The U.S. marked the twentieth anniversary of the 9/11 terrorist attacks this month. I didn’t attend any formal remembrance events, but I’ve been thinking about it a lot.
Aside from the fact that I once lived in the same San Diego apartment complex as two of the terrorists (not while they were living there), and that a friend of ours worked at a company whose founder was on one of the flights, I don’t have any direct connection to the attacks.
But there is one small post-9/11 incident I was part of that I still remember with regret.
A couple years after 9/11, a new family moved in next door to us. I remember thinking it would be nice to not be the newest family on our street anymore. On a cul-de-sac where many of the dozen households had been there between ten and thirty years already, I still felt like we were the “new people,” even though we’d lived there four years by then.
Our new neighbors were Lebanese. They seemed nice enough, although we didn’t see them much. The husband owned a flooring store, and they had a son who was an older teenager.
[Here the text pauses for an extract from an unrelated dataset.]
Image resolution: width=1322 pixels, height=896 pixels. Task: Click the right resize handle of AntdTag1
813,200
Our daughter was around five, and there were several families with young kids on the street, so I’d gotten acquainted with some of the other parents as our kids played together outside.
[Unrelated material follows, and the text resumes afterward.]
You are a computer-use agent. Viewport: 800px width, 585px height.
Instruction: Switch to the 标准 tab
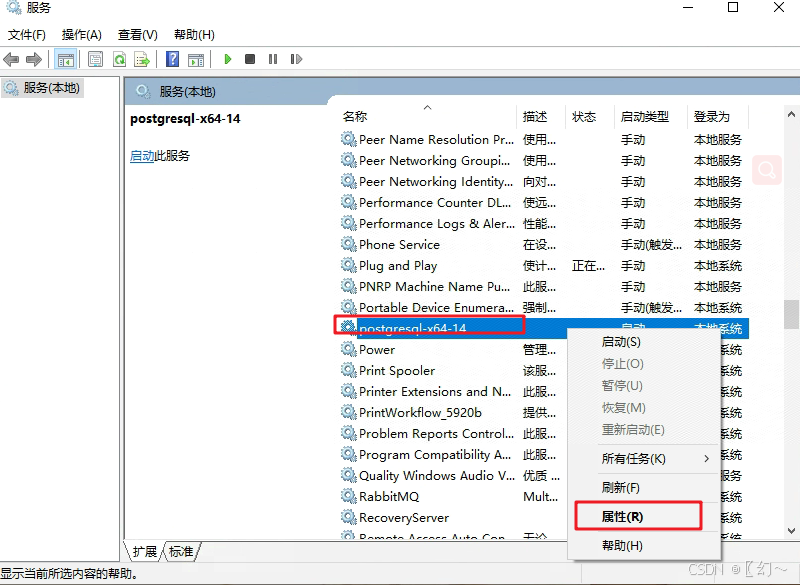180,551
One day, my daughter was playing with the girl across the street and her dad and I were chatting while we kept an eye on them. Then I heard him casually refer to the new family as “the sleeper cell.”
I was stunned. Then indignant. What did he just call them??
But those initial feelings quickly gave way to feeling intimidated and uncomfortable.
His family was established on the street, and he had a habit of good-natured ribbing with with our other neighbors that I was never really a part of. But he was a good guy and could be relied on. He worked nights so was often the parent on duty if I needed emergency babysitting during the day. He doted on his two girls, and at our annual cul-de-sac block party would bring scads of delicious marinated yellowtail he’d caught to share with everyone. Plus, our kids were friends.
But that thing he’d said! Could I just let it slide?
I knew he meant it as a joke. He was always joking. If I said anything, I figured he’d probably just laugh it off and then I would feel like the overly sensitive, too-serious neighbor who couldn’t recognize a joke when she heard one. But not only was it not funny to me, it was offensive, and disrespectful to our new neighbors.
Ultimately, I couldn’t bring myself to risk dislodging my place in the complex interpersonal dynamics of the hyper-local, and the moment passed with me saying nothing.
But I’ve never forgotten it—neither what he said nor my timidity.
When there’s a crisis, it tends to bring out the best in people. I recently read the book 102 Minutes: The Unforgettable Story of the Fight to Survive Inside the Twin Towers.
Based on hundreds of interviews, oral histories, communications records, and contemporaneous news reports, it is a riveting account of what happened that day in that place, much of it in the voices of those who were there. In large part, it shows people helping each other out and acting for the common good. Some even acted with incredible selflessness and bravery. I want to believe that if I were there, I would have done the same.
But when the crisis is over is when it gets harder to do the right thing.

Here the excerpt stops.